(WHAT TO WORK ON)
How many lines within the records include the word "agent"? Only that number should be given.

(EXTRACTED ENTRIES)
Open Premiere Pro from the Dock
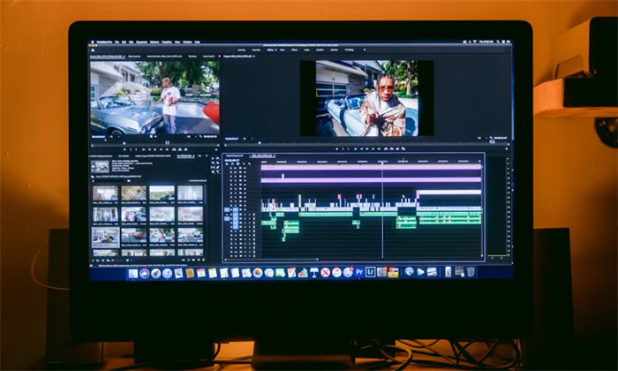Image resolution: width=618 pixels, height=371 pixels. pyautogui.click(x=359, y=272)
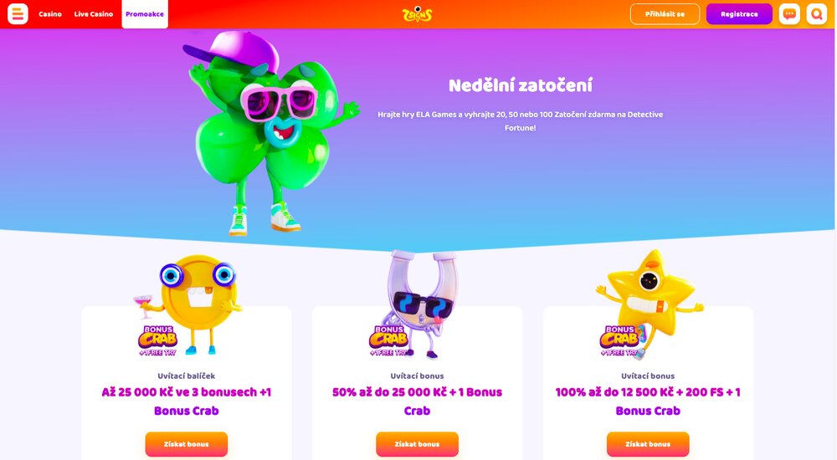837x460 pixels.
Task: Click the search magnifier icon
Action: (816, 14)
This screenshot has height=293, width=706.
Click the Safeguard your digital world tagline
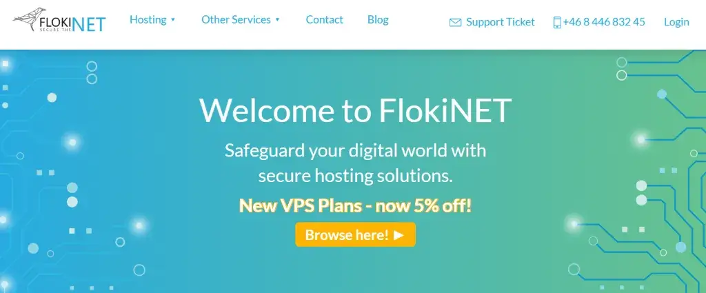(355, 150)
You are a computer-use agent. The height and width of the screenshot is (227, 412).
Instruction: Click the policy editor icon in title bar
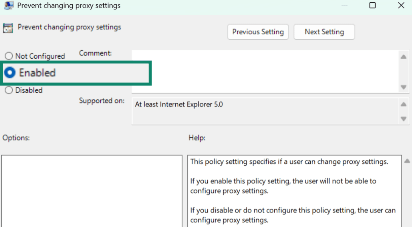pyautogui.click(x=8, y=5)
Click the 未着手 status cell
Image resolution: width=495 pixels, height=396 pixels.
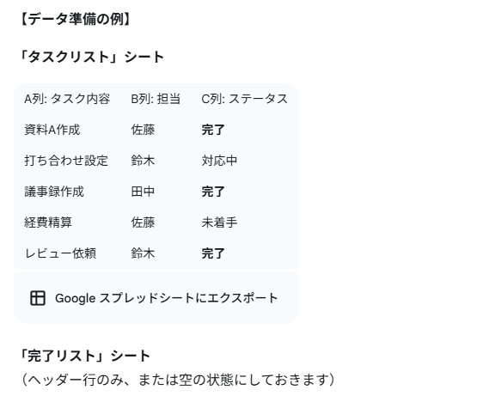[219, 222]
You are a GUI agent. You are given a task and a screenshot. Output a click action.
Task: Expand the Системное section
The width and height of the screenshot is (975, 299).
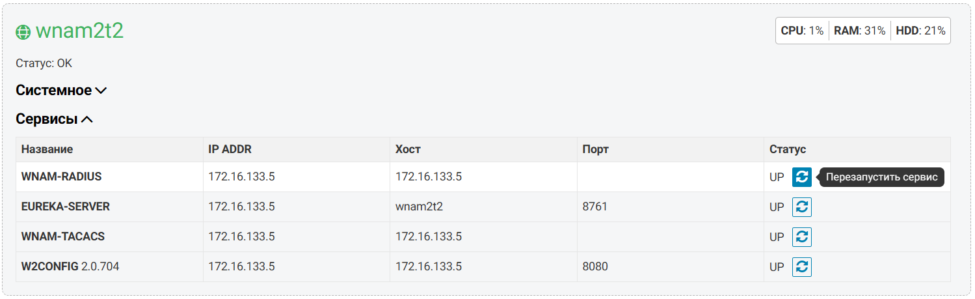pyautogui.click(x=61, y=91)
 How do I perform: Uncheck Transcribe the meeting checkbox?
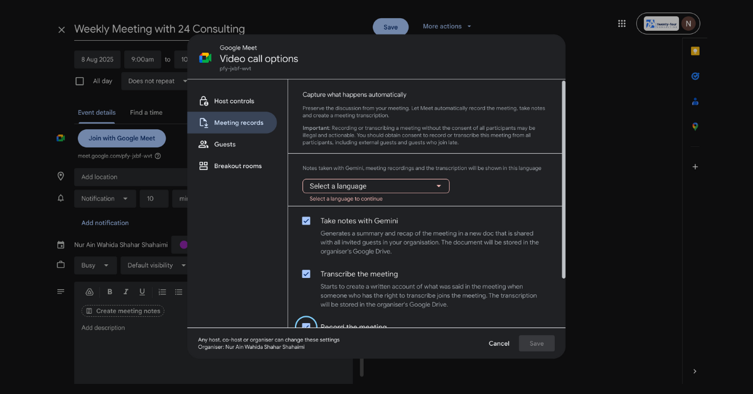(306, 274)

(SOLUTION TO THIS EXERCISE)
2